Thursday, November 8, 2012

It's a Partnership

When you are married or in a serious relationship, it is important that your significant other is supportive in your efforts in losing weight.

Their suppport is most critical on the days that your are most vulnerable and you are weak. 

It's easy to say no to the second portions or the yummy fried foods when you are happy and strong.

But when you have had a bad day, a long day at work, your boss was being an extra special ass today, the kids just won't stay still or quiet today or "just cause you wanna" day; those are the times when your partner's support is needed.

It's those small victories that give you the strength to say no the next time you are weak.

Speak to your partner.  Show them by your actions that you are serious.

Let them know what triggers your bad eating habits, so that they can be there for you. 

Your good health benefits the both of you.  When you feel and look better, it's easier to have a happy, healthy and long relationship with the person you love.

Love ya,

David

Wednesday, November 7, 2012

Starting.. Stumble....Get Back Up

Last week, Hurricane Sandy scared all of the East Coast days before it's arrival.

Like a lot of people, I am an emotional eater.  Physically and mentally, your body reacts to high stress.

I am worrying about my family in Baltimore and my wife's (Benita) family in New Jersey.  During that time before, during and after the storm it is very hard to stick to a healthy eating schedule.

Beforre and during the storm I would give myself a C+.  I didn't totally throw away my good habits, but I can say that the amount of food consumed was not condusive to losing weight.

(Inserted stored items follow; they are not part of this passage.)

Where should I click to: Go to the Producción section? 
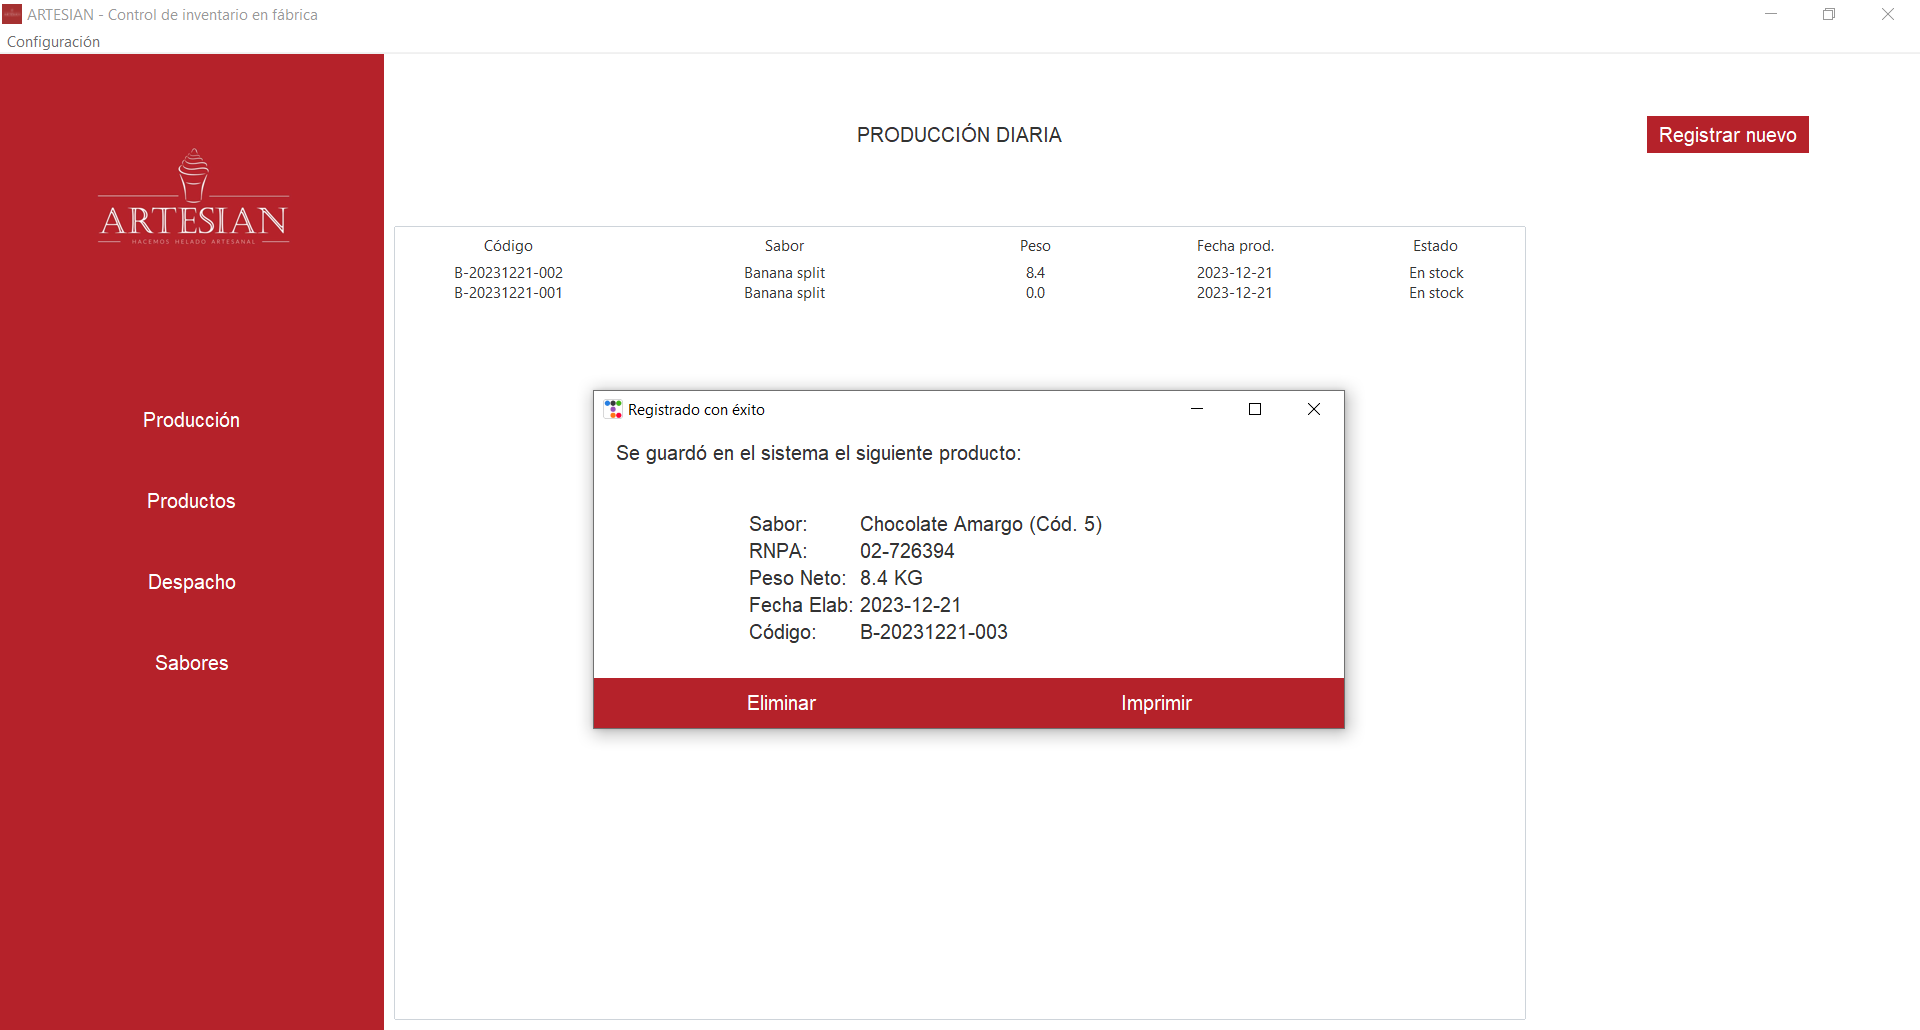(191, 420)
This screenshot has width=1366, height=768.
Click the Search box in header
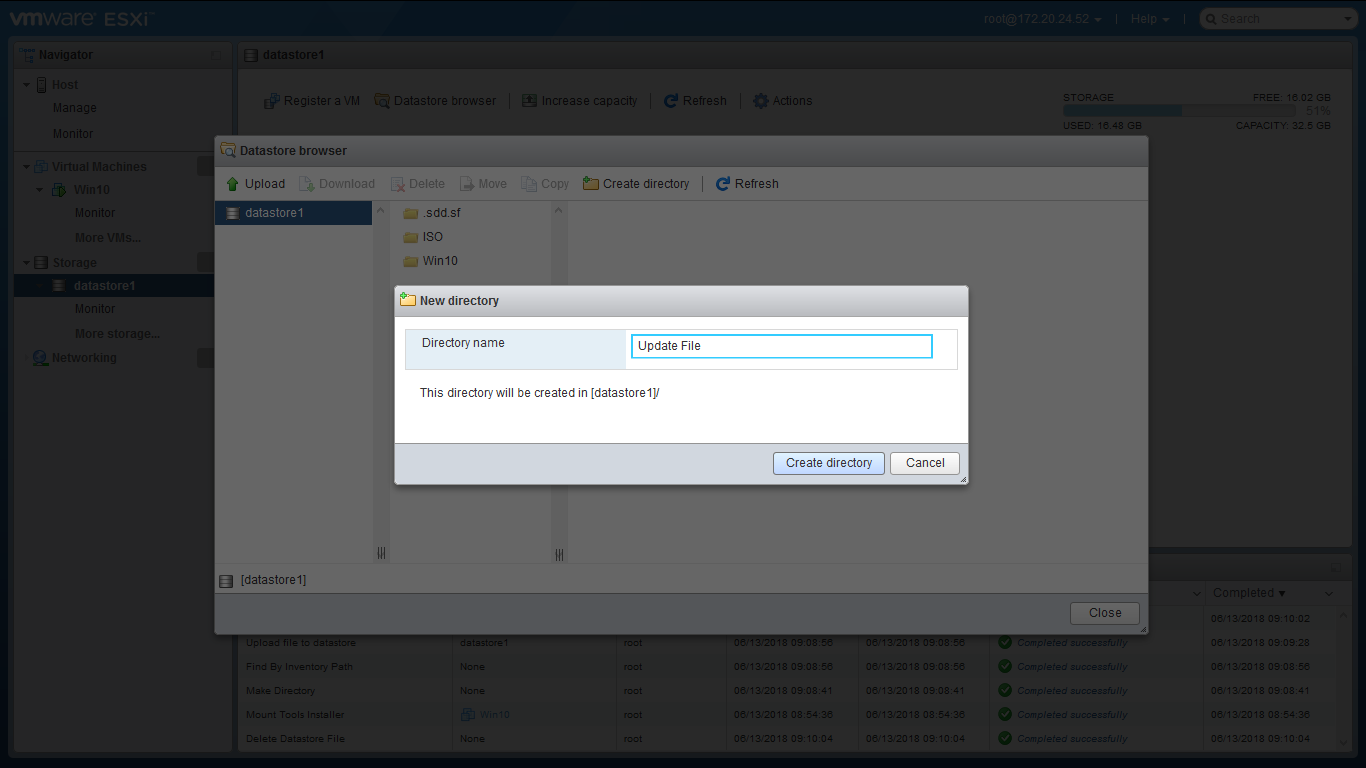(x=1276, y=19)
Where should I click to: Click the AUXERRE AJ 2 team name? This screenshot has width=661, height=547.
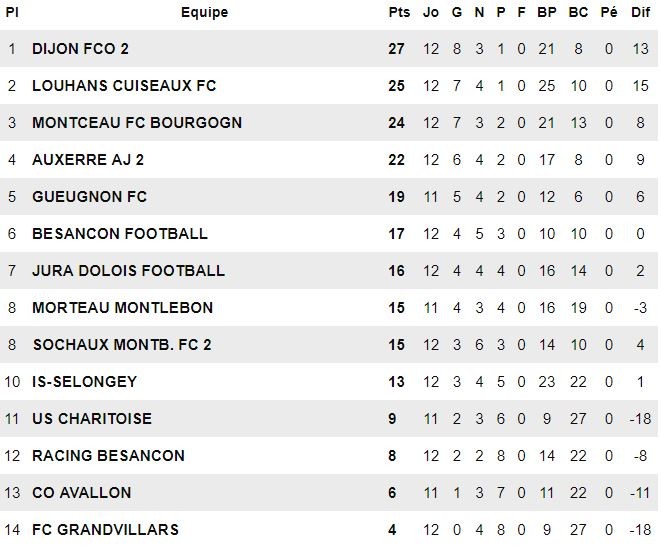[x=88, y=160]
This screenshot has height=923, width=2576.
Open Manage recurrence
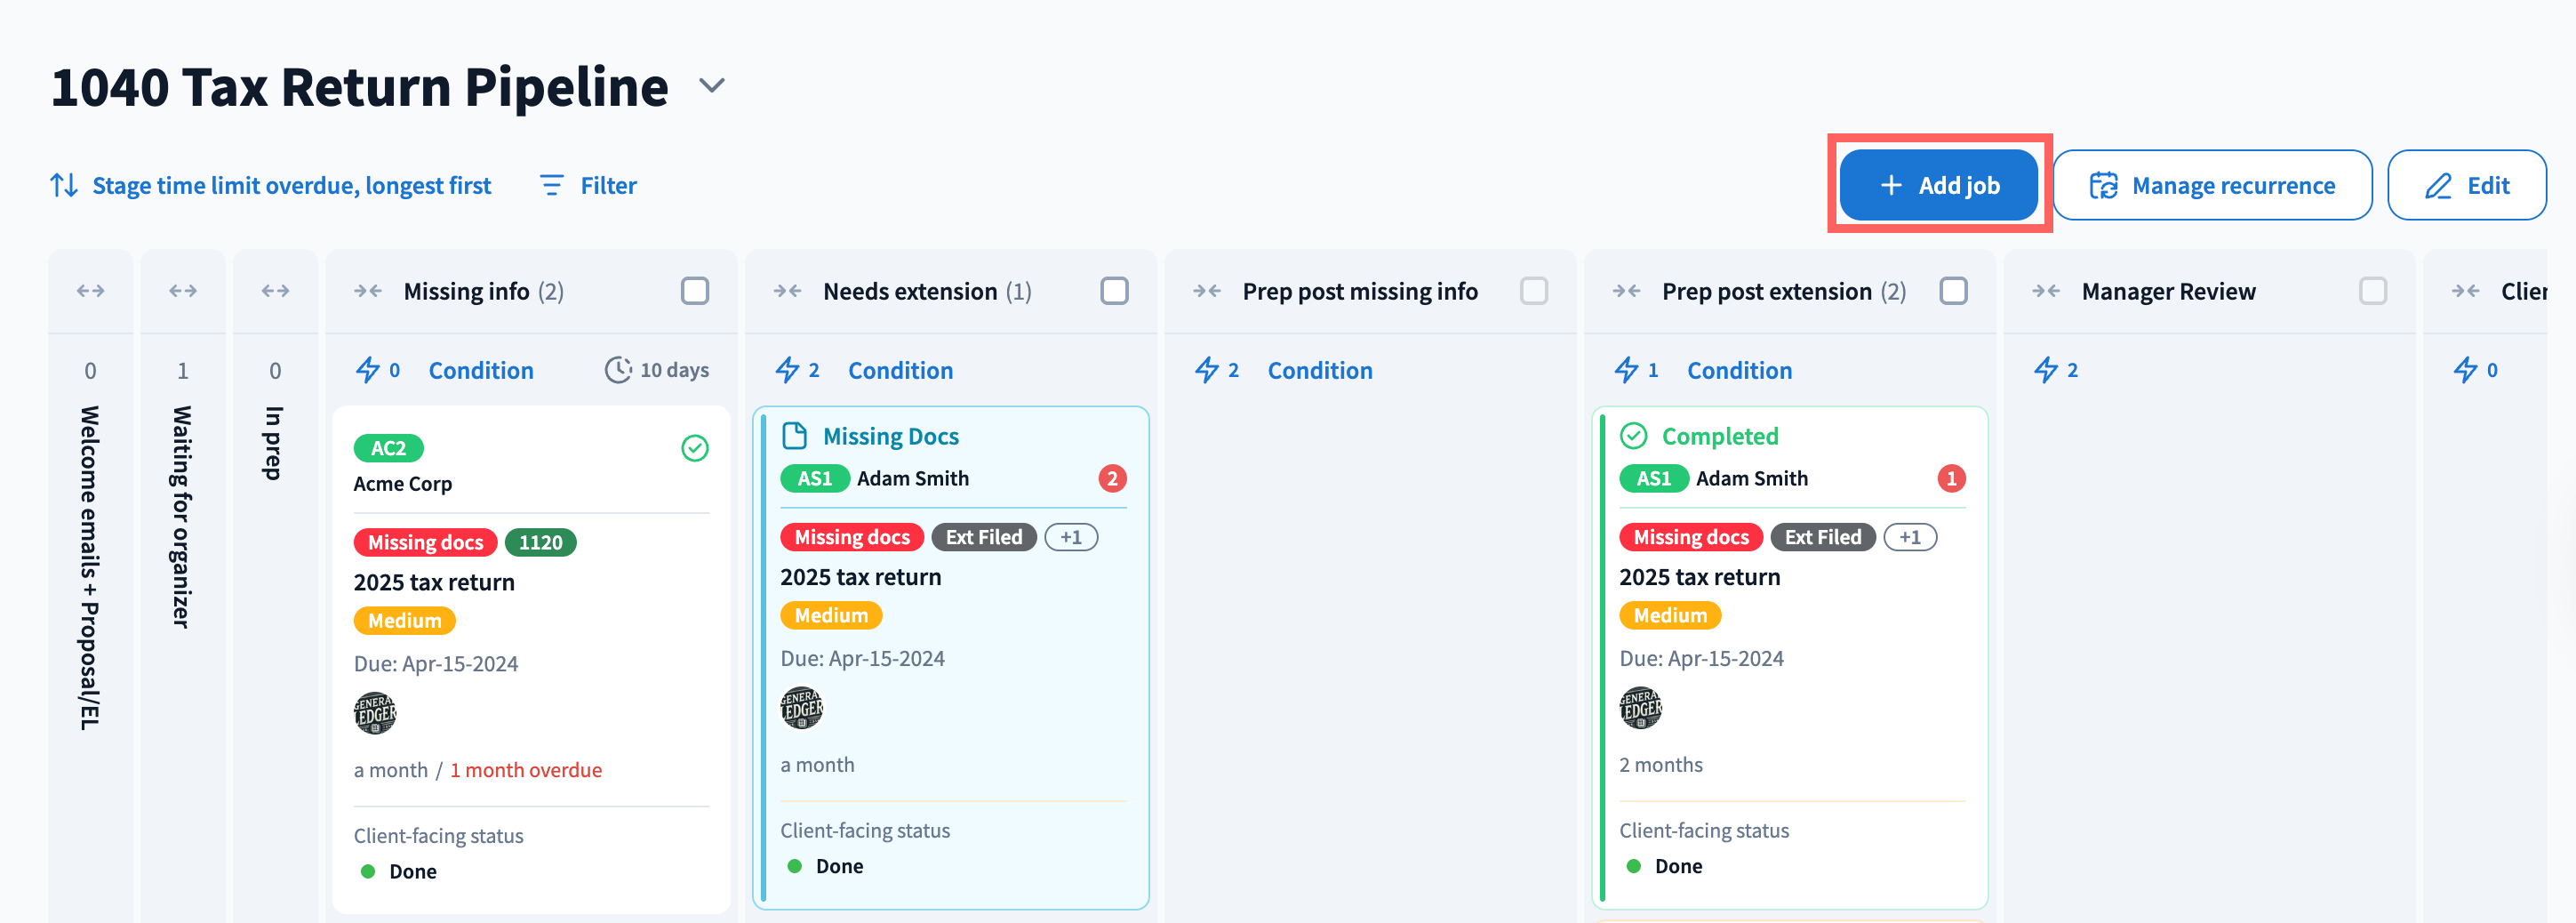click(2212, 185)
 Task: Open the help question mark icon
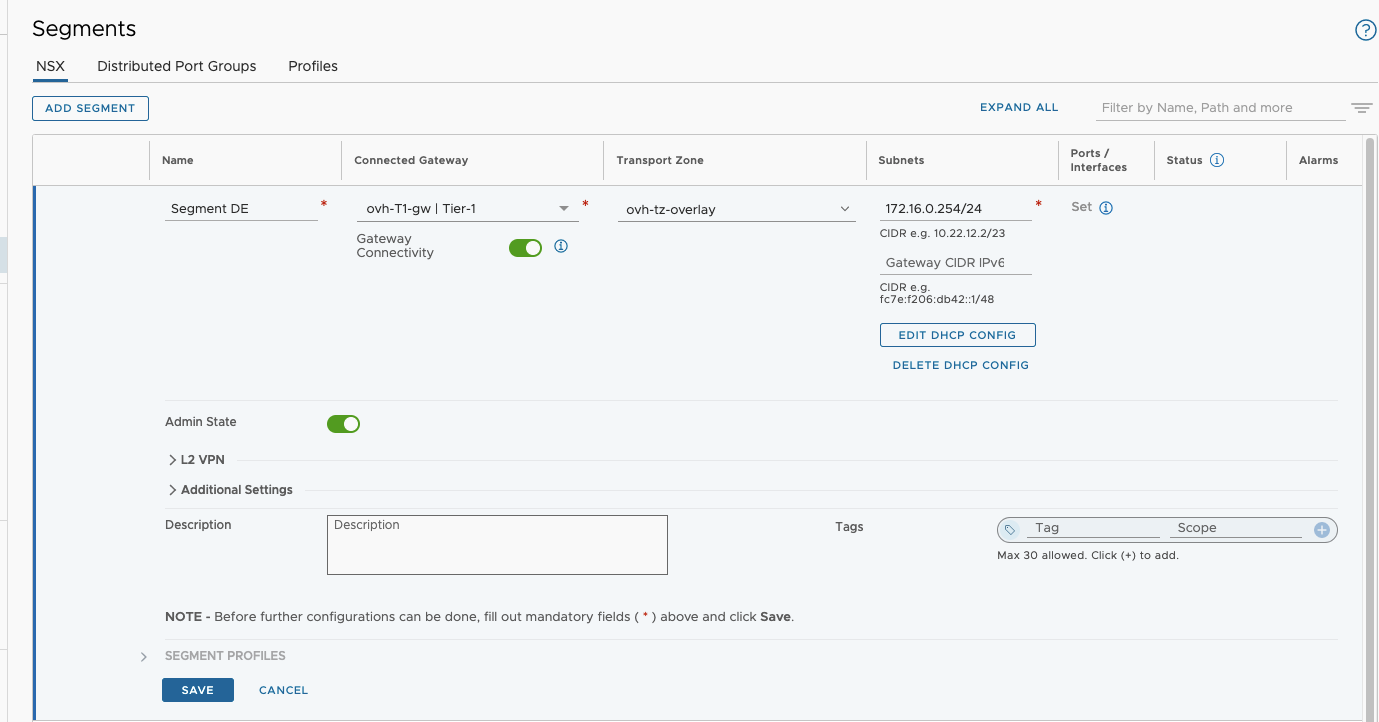click(1365, 30)
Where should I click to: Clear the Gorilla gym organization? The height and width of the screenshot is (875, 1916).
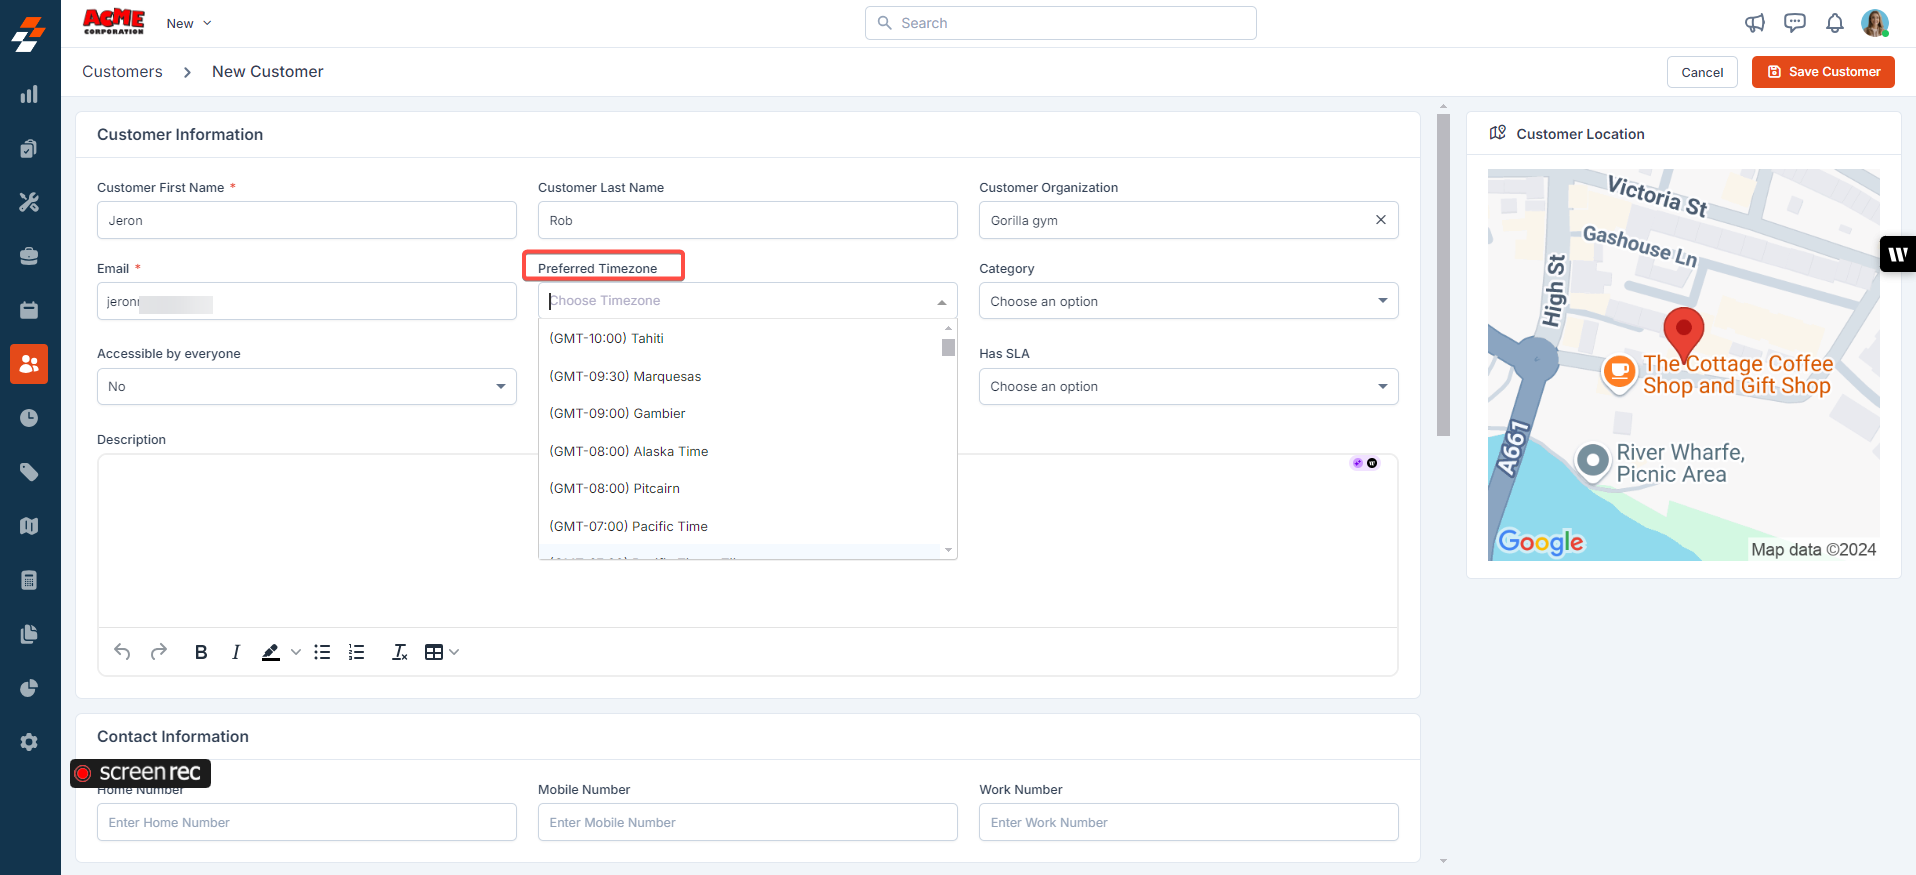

We were lucky in Baltimore, we did not suffer too much other than losing a tree in the front yard.  Benita's family was not as lucky.  It has been just over a week and they still do not have electric.

They are in our daily prayers to get relief soon.

I have gotten back up and have resumed my healthy eating schedule.  I am taking small steps in the exercise department, by walking a few flights of stairs at work to get my body back on the road to my former athletic self.

There are many days that I think back on the athletic fun things that I used to do and I kick myself mentally.  I ask myself " how the hell did I let myself get so out of shape".

"Stay strong David.  Self pity does not help you reach your goal."

Until the next time,

David

Tuesday, November 6, 2012

Election Day

Today we elect a new President.  I hope for the best and prepare for the worst.

Okay enough politics.

With my new start , I am looking to be sensible and make small changes that will make a big impact over time:
  • Eating 3 meals a day
  • have healthy (possibly high protein) mid-morning and mid-afternoon snacks
  • incorporate protein shakes for low calorie meal replacements
  • stick to one serving per meal (no seconds)
  • limit my cheat meals to once or twice per week
  • don't beat myself up if I am not perfect today (it's a marathon, not a sprint)
A saying that I read years ago has stuck my head as a good plan for success.  "Your goal is to have 90% of your meals be healthy"

So in a week of 21 meals, I am shooting for 19 healthy meals.

Only God is perfect.

Stay strong,

David

Monday, November 5, 2012

Starting Over Again........

It has been over a year since my last post and I have gone through a lot of changes (good and bad).

The one constant.....my weight.

I start again on my journey with a renewed vigor. 

I will talk about the reasons behind my rebirth in later posts because I don't want my first post to be a long boring dissertation of facts.